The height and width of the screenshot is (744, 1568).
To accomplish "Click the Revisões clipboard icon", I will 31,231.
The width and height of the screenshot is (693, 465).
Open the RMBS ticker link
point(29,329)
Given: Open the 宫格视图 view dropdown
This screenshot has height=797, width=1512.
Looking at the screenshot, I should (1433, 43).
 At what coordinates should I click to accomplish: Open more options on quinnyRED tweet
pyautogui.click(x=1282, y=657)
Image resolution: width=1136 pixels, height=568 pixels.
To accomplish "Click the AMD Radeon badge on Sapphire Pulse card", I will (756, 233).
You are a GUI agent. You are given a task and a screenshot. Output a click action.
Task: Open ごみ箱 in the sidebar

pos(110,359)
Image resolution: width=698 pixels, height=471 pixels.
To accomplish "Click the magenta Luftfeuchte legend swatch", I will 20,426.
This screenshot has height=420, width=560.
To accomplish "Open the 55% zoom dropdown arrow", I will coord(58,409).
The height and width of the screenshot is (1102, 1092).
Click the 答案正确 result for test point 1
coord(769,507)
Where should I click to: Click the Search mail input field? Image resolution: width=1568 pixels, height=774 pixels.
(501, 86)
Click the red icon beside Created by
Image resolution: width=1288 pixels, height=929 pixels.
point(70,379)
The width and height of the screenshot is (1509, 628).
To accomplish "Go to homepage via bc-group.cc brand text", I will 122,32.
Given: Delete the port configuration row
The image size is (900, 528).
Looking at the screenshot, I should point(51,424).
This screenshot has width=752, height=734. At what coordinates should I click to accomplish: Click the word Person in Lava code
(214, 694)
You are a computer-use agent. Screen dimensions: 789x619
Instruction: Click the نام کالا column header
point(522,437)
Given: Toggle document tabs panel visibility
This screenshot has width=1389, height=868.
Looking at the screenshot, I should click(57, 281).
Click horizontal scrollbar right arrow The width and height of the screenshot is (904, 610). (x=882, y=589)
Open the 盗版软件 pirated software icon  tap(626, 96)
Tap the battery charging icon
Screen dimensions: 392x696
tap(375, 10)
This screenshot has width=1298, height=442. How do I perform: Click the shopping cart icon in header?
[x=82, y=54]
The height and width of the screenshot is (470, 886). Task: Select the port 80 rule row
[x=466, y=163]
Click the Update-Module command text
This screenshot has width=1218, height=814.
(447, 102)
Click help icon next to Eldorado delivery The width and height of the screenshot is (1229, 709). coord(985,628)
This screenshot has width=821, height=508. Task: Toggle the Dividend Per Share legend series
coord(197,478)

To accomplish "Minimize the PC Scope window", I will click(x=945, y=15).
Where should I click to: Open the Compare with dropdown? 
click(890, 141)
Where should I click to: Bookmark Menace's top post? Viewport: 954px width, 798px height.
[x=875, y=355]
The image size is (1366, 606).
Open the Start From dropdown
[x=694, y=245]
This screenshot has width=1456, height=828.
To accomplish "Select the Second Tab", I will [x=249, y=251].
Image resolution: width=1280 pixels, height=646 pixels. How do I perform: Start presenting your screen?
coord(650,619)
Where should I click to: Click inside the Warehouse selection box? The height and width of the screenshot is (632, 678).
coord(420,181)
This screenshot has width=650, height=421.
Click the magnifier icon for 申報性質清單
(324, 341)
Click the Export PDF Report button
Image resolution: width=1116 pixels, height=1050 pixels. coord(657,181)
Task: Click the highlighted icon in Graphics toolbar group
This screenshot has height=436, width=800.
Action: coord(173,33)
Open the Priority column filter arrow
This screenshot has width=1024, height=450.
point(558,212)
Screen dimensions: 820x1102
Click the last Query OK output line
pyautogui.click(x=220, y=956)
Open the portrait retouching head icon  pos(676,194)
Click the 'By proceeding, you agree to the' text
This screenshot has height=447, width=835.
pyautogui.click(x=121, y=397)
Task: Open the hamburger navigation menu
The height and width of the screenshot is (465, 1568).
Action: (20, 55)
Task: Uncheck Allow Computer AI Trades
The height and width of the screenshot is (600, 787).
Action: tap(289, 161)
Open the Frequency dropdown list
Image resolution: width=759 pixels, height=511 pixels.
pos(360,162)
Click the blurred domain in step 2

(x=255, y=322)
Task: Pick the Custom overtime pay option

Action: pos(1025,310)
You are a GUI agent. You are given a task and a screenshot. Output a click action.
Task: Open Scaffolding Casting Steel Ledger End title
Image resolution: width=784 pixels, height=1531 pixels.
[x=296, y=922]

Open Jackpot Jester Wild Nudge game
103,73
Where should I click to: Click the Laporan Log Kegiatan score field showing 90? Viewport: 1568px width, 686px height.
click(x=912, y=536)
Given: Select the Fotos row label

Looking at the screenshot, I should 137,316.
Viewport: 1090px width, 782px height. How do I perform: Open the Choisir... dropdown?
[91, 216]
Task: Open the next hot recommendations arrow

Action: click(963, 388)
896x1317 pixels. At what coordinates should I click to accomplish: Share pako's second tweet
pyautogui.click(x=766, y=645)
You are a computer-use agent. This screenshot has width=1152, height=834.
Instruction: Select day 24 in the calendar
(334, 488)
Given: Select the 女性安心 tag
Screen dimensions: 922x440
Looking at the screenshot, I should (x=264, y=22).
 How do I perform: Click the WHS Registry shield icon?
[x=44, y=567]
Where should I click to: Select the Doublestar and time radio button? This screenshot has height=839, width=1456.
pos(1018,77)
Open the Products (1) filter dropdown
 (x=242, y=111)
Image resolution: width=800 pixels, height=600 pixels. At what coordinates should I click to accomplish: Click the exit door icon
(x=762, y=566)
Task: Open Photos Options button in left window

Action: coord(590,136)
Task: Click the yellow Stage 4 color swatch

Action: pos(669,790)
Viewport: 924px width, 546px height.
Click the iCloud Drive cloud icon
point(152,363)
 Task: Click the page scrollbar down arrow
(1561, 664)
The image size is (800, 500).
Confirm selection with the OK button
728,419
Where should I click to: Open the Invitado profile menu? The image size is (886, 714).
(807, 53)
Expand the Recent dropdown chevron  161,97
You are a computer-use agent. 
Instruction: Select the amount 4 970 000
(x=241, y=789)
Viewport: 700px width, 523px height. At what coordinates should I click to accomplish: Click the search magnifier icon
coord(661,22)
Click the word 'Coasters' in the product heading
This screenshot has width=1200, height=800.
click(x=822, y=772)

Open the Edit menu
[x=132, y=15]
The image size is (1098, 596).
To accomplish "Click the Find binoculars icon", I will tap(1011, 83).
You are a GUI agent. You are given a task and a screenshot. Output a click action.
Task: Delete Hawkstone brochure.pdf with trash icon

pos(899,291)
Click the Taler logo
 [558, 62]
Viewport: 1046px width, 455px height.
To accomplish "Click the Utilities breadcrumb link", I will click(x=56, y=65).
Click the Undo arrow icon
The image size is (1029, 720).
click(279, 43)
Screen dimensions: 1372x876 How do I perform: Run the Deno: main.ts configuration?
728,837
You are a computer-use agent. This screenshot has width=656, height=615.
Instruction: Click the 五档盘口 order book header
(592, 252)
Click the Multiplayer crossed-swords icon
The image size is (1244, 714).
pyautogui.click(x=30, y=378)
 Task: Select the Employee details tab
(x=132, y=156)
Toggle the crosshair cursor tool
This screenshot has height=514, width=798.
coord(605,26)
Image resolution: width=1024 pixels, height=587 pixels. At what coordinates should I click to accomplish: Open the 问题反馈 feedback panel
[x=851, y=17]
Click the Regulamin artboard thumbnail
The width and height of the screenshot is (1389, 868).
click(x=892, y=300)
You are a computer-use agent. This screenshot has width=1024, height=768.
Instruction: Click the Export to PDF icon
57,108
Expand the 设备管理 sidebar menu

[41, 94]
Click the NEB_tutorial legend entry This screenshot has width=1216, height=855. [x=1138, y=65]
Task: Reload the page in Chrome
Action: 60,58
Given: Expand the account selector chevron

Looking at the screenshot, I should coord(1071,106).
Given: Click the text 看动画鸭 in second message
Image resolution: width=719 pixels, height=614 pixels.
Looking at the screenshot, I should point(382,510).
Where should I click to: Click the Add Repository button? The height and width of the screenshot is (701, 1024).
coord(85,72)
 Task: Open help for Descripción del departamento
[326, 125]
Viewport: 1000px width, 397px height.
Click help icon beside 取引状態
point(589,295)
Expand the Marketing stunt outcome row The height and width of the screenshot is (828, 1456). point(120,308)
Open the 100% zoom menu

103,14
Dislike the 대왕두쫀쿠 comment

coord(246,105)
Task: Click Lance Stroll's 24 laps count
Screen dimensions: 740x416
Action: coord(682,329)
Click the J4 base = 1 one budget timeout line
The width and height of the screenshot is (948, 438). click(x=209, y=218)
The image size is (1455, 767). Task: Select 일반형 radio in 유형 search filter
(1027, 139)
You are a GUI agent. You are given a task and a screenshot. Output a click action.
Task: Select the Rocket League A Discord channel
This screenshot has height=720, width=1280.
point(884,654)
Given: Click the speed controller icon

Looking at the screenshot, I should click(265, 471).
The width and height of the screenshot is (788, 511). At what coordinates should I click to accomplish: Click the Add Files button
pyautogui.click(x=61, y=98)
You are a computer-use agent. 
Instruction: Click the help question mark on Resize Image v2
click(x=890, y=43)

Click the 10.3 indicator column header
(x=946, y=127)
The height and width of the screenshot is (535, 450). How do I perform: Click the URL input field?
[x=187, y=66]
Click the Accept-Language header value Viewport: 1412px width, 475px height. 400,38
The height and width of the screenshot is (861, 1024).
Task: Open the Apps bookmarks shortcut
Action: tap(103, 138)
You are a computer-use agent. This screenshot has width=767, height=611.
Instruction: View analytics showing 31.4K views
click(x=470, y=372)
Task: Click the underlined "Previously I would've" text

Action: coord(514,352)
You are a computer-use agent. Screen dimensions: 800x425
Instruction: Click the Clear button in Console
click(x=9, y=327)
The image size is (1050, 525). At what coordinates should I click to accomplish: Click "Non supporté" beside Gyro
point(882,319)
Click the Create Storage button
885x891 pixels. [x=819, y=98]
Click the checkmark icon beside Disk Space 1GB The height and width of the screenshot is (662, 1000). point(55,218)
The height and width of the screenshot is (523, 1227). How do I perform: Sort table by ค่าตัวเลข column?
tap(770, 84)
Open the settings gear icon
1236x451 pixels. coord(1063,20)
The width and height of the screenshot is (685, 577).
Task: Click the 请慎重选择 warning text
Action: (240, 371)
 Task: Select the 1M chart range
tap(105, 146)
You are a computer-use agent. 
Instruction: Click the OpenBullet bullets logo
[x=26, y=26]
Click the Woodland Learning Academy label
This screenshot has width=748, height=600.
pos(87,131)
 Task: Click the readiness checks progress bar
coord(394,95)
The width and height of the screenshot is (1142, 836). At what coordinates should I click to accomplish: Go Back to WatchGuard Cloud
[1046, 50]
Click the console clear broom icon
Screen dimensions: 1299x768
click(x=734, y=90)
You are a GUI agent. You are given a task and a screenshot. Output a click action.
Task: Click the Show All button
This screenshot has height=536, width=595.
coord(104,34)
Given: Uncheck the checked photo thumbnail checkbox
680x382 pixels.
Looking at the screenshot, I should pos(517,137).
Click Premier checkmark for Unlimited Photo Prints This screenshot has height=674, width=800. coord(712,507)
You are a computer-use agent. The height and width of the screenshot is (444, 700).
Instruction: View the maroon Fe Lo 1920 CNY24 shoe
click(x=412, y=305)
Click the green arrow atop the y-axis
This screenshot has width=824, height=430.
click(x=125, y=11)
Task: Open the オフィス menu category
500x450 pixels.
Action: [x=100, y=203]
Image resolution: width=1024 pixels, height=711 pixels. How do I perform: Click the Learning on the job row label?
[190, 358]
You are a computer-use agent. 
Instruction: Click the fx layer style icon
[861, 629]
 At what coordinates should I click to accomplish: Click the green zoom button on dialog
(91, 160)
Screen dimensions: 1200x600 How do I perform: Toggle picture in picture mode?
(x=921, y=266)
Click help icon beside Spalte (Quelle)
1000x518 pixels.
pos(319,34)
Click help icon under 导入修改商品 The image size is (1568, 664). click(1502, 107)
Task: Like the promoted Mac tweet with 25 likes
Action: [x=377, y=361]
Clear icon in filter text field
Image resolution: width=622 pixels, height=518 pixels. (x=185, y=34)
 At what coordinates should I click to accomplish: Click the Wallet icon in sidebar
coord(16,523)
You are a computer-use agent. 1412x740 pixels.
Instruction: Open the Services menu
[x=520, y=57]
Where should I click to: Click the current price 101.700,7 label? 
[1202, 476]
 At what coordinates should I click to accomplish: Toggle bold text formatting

───

**Problem to solve:** Copy out precisely the lines from the line with "This screenshot has height=436, width=800." to the line with "Task: Uncheck Allow Computer AI Trades" in the material above, including those two lines and omitting all the rest.

**Output:**
This screenshot has height=436, width=800.
Action: coord(173,33)
Open the Priority column filter arrow
This screenshot has width=1024, height=450.
point(558,212)
Screen dimensions: 820x1102
Click the last Query OK output line
pyautogui.click(x=220, y=956)
Open the portrait retouching head icon  pos(676,194)
Click the 'By proceeding, you agree to the' text
This screenshot has height=447, width=835.
pyautogui.click(x=121, y=397)
Task: Open the hamburger navigation menu
The height and width of the screenshot is (465, 1568).
Action: (20, 55)
Task: Uncheck Allow Computer AI Trades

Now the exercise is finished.